The truth is, the jump from $2.50 or $2.75 to $3.00 was when I abandoned Marvel. I just couldn't afford to keep up with two universes, and Marvel's insistence I read the entire Civil War shenanigans and then roll right into Secret Alien Hostile Takeover or whatever just meant that what should have been a fairly inexpensive hobby became crazily expensive (if you actually wanted to keep up).
Once Marvel jumped prices to $4, I knew the system was just broken, and DC would think they were somehow devaluing their product if they didn't keep up. Curiously, that's not really been the case, and the experiments they floated this year must have set off some serious alarms.

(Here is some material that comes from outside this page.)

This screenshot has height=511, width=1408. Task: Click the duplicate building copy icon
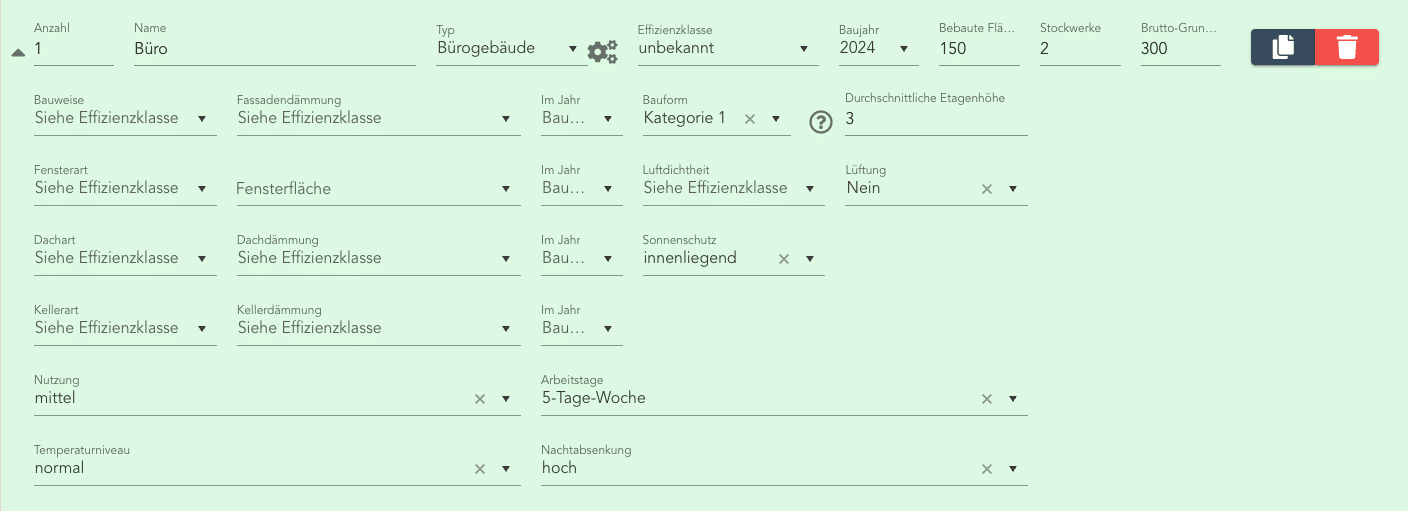coord(1283,47)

I'm now watching my comics budget a lot more than I have since high school or maybe my first year or so of college when it was comics or food (sometimes comics won that fight). I'm not able to afford a weekly comic shop run, and I go looking for back issues upon fairly rare occasions. I should also add that I'm looking for quality of condition in back-issues these days, too, so that makes the back-issue collecting a bit more expensive, but also more rewarding and fun.*
There was also always the issue that I do bag, board and box comics, and sometimes I'd wind up buying collections so I could get back to those stories without sifting through the dozens of boxes. I'd been particularly bad about that with Green Lantern, and after Blackest Night saw no reason to own floppies of Green Lantern ever again.** DC has done a great job with its collected editions (thanks, Bob Harras!), and that means I'll be just fine reading trades of GL, Flash, etc... from now on. Even Wonder Woman.
I have reduced my Batman floppies intake to Morrison-penned books, and I have a very hard time seeing myself ever giving up on floppies of Superman. Quitting Batman has been hardest, as my collection reaches back now about 25 years, with major gaps, but... nonetheless. There's a lot of filler out there with Batman titles, and I prefer to just pick up the stuff that's actually driving the character forward, not just moving Bat-product.

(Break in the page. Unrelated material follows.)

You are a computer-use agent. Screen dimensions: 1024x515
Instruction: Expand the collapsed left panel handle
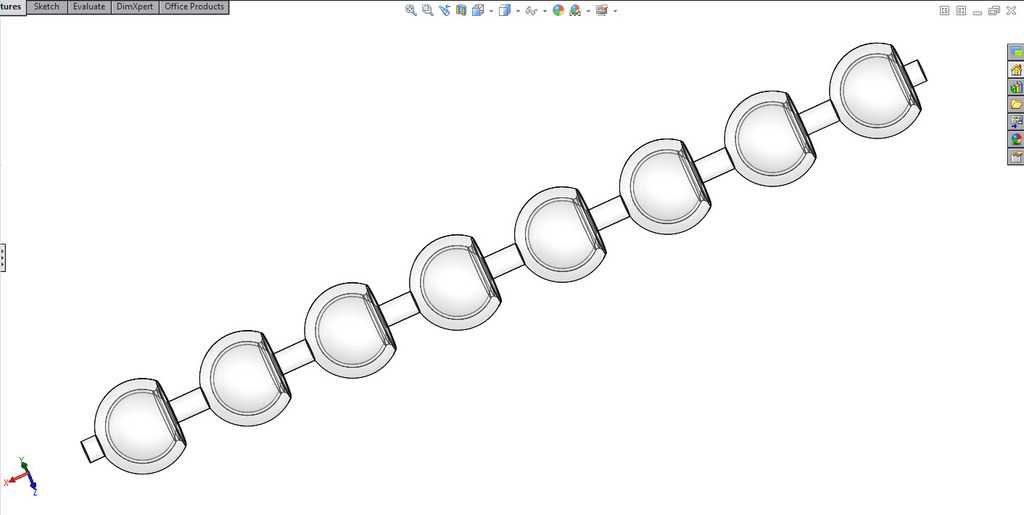click(3, 256)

I have also obtained a library card and visited the Austin Public Library, which has an okay collection of comics. I'm actually headed back tomorrow to return some comics and look to see what's at my local branch rather than the central library. And there's your civics lesson of the week, Signal Corps. But, seriously, libraries have been doing pretty well of late in the arena of obtaining graphic novels and collections, as well as books about comics. I know I saw several books I'll be picking up over the next few months.

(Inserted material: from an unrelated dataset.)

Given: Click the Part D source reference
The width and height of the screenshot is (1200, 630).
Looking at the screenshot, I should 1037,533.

But all in all, I've given up the weekly habit. I do miss Wednesdays at the shop, and trying to read the comics before I read the reviews. My new habit does mean I'm mostly avoiding reviews of newer comics, except to help me decide if I do want to try a collection (but mostly I just ask CanadianSimon what he thinks, anyway).
So that's the comics news.
(quick edit: Here's an article at Newsarama on retailer reaction to the price drop.)
*someday someone is going to wind up with my Superman collection and have no idea what they have on their hands, likely taking it to the garbage dump. And they'll hear my ghost cursing their name.
**Jamie, by the way, has now read just a massive amount of Green Lantern in a very condensed amount of time by reading my collections. Next I plan to put her on Morrison's Batman run to see what happens.
1 comment:
I wished i lived closer so I can just read your comics. The Nashville library does a poor job of getting recent trades into circulation.